Standing in both similarity and contrast is the tale of German immigrants analyzed in Chandler Barton’s research report “Deutschland Uber Alles”. Barton recounts how German immigrants contributed a great deal to American culture, society, and settlement, as they were one of the first major waves of immigration the USA. Barton states that misperceptions surrounded German immigrants originated from “perceived connections to the ‘evil empires’ of Kaiser Wilhelm and Adolf Hitler’s Third Reich”. As a result, German immigrants were viewed with suspicion and apprehension, despite their cultural links to the English culture that so pervaded America. Barton identifies language as a major reason for why the English immigrants initially regarded the German immigrants with disfavor, saying the “language barrier between the German immigrant and naturalized WASP American provides the first natural barrier between assimilation and acceptance”. With time, however, Barton recounts that the Germans chose to assimilate by forming enclaves and communities where they assimilated slowly through the inception of every new generation. Like the Chinese and others mentioned in the course and Thomas’s and Green’s essays, the Germans faced similar opposition to assimilation.

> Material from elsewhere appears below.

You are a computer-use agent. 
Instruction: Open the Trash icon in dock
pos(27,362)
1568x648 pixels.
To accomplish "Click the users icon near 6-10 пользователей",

It appears as though all immigrant groups face opposition so long as they are different in some way, whether it be skin color, language or culture. Therefore, all cultures stand a chance at assimilation, such as the Hispanics, which Barton states “seems capable of repeating the pattern of the Germans: arriving in high numbers, clumping together in enclaves, being feared and ostracized by “nativists”; yet, through only a few generations of adaptation and assimilation, to become a key, integral part of American dominant culture and identity”. The Hispanics, like the Germans, may very well indeed join the dominant culture as did the Germans, which goes to exemplify that assimilation is never a simple and quick process. Time must be lent to the task, as well as patience.

Green, Thomas, and Barton all offer unique and insightful analyses into the plights of both immigrants and minorities as they try to assimilate. For Green, the assimilation as portrayed by the literature comes in stages, but ultimately the plight of the immigrant trying to assimilate is contrasted against that of the minorities, who in some cases resist assimilation. Thomas does much the same thing, though his approach focuses more around economic acquisition and the necessity of work to the immigrant. And Barton’s work focuses on the German immigrant and the misperceptions and accusations that hindered them in their endeavor to assimilate. Ultimately, each essay displays as a test for both sides of the participators. As mentioned by each of the selected works, assimilation means isolation, accusation, and disadvantage for the immigrants, as well as the challenge of facing something new and alien to the dominant culture. But by acknowledging these obstacles and disadvantages, insight has been given into how the process of assimilation (and resistance thereof) works, as well how the shortcomings of the procedure can be corrected.